Indeed, said LGC SeraCare Life Sciences CSO Russell Garlick, analytical characterization of standards is a critical component of standardizing diagnostics around the world, and NIST is central to that "because they do the measurements and they do it precisely, accurately, and reproducibly."

SeraCare is one of the many companies that manufactures a reference kit for SARS-CoV-2 diagnostics. Even though the company's kit works in a different way than the agency's, SeraCare relies on NIST to help calibrate its own materials, he added.

"What we provide is to help validate the whole process of sample extraction or isolation to reporting results," Garlick said. "And so consequently, what we do is we basically make a recombinant version of the SARS-CoV-2 sequence and construct it in a way where it ends up being an encapsulated virus that is not infectious but represents what is being detected by the PCR assays. And it's more complicated than what NIST has done. But what NIST does beautifully is assessment, statistical analysis via quantitation of these materials that nobody else does."

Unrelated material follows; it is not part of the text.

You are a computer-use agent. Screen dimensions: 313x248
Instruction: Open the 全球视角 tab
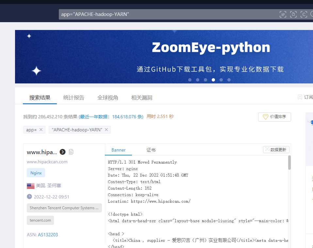108,98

In other words, the company thinks about what the laboratory needs to validate the whole testing process from beginning to end, whereas NIST asks whether a test can detect a virus and quantify it.

"By NIST making the materials free of charge and available, it's easy to start down that path of proving concordance between the assays," he added. "I also think what these materials will help on is the specificity of the assays. Are they detecting only the SARS-CoV-2 virus?"

Now, the NIST team is waiting for feedback from interested stakeholders before finalizing the material's design. Vallone has extended the deadline for feedback to the end of September — interested parties can still get a free vial of material if they agree to send back their comments and criticisms.

The agency is also performing its own internal studies to understand the material's stability and bias over time, he said. A major design issue could cause a six-month setback or longer. But assuming that there aren't any major problems, such as a strong bias due to a design flaw, NIST could have vials of material ready to ship in a few months.